En d’autres termes, Erdogan est enfermé et n’a pas de bonnes options.

Ensuite, il y a l’économie turque. Comme l’a montré un rapport de Chatham House sur l’économie turque publié au début de la semaine, l’inflation induite par le gouvernement turc et le crédit bon marché positionnent la livre turque pour un nouvel effondrement. Les implications politiques d’une nouvelle crise économique, deux ans seulement après la dernière, sont évidentes.

Israël et les États arabes sunnites, ainsi que les États-Unis, profitent des avantages des défaites iranienne et turque. Cela est dû, en grande partie, aux priorités stratégiques que leurs dirigeants ont adoptées. Netanyahu, Trump, Sissi et d”autres chefs d’Etats alliés ont accordé une grande importance à la défaite et à l’affaiblissement de leurs ennemis. De nouveaux dirigeants, aux priorités stratégiques différentes, sont susceptibles de gaspiller ces avantages et même de les inverser.

Lors de la conférence de Munich sur la sécurité le week-end dernier, le sénateur Chris Murphy (Démocrate-CN) a rencontré secrètement le ministre iranien des Affaires étrangères Zarif. L’ancien secrétaire d’État américain John Kerry et d’autres sénateurs démocrates auraient également participé à la réunion. Après que les médias américains ont annoncé que le conclave secret avait eu lieu, Murphy a reconnu sa participation. Il a fait valoir que la stratégie de pression maximale de l’administration Trump est un échec complet – même si la position régionale de l’Iran s’effondre en pleine lumière et aux yeux de tous.

L’année dernière, le Comité national démocrate a adopté une résolution engageant la prochaine administration démocrate à rétablir l’accord nucléaire de l’administration Obama avec l’Iran. Tous les candidats démocrates à la présidentielle ont exprimé divers degrés d’engagement envers ce pacte moral.

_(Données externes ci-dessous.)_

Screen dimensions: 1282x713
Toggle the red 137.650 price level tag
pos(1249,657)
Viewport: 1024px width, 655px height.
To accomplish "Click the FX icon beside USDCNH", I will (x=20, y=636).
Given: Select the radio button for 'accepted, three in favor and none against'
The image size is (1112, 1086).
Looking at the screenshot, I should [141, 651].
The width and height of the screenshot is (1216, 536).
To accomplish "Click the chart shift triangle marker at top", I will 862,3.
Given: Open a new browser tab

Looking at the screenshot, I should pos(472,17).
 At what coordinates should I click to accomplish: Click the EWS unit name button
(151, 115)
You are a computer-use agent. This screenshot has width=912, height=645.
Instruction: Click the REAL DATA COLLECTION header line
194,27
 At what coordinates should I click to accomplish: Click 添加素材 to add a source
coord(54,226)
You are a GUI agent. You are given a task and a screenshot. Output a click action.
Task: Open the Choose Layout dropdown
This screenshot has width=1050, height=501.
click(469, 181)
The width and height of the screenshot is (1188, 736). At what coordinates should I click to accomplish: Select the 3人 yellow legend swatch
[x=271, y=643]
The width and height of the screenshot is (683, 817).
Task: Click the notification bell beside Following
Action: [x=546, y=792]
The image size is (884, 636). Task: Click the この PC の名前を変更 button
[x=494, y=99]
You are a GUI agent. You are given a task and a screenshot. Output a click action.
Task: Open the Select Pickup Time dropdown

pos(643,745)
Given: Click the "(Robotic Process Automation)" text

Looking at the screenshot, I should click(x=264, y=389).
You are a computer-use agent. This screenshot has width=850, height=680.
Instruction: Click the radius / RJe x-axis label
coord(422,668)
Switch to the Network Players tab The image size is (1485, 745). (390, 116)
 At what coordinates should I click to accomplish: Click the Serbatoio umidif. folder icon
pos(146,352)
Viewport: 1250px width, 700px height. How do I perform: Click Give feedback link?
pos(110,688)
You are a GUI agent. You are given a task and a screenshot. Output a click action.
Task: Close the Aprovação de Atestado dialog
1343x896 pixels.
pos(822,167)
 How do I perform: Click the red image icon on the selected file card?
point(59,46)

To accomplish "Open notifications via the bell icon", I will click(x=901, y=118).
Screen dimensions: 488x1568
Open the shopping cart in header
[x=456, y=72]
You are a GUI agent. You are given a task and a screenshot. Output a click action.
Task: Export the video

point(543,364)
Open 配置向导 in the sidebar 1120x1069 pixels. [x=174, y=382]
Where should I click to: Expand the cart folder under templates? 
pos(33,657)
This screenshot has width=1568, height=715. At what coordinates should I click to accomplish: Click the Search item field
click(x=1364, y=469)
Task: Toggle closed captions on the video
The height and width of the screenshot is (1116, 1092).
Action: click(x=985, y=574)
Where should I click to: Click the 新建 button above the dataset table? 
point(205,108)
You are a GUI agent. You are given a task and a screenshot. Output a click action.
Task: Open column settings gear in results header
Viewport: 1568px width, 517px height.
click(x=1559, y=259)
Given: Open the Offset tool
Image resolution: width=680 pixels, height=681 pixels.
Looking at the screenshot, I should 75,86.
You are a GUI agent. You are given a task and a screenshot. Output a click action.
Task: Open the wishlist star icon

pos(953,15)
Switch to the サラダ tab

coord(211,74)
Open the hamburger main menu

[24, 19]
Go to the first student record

Depuis qu’il a quitté ses fonctions, Kerry est resté en contact avec Zarif et lui aurait conseillé de contourner les sanctions économiques imposées par l’administration Trump afin de survivre jusqu’à la prochaine administration démocrate.

En ce qui concerne Israël, au début de cette semaine, les dirigeants des partis bleu et blanc Benny Gantz et Yair Lapid ont sévèrement critiqué Netanyahou pour avoir maintenu des liens étroits avec Trump. Les deux hommes se sont engagés à cultiver les relations d’Israël avec les démocrates.

Le principal conseiller de Gantz, Yoram Turbovich, était le chef de cabinet d’Ehud Olmert pendant son mandat de Premier ministre. La semaine dernière, Olmert s’est rendu en Amérique en tant qu’invité de J Street, qui à son tour entretient des relations étroites avec des démocrates radicaux et anti-israéliens. Le stratège de campagne de Gantz, Joel Benenson, a occupé le même rôle pour Barack Obama en 2008 et 2012 et pour Hillary Clinton en 2016.

Si le prochain gouvernement israélien donne la priorité à de bonnes relations avec les démocrates pro-iraniens au détriment des partisans d’Israël, cela sapera nécessairement la manne stratégique que nous connaissons actuellement. Rien ne se passe par accident. Si les processus stratégiques en cours n’ont pas le temps de mûrir, ils peuvent et seront probablement inversés.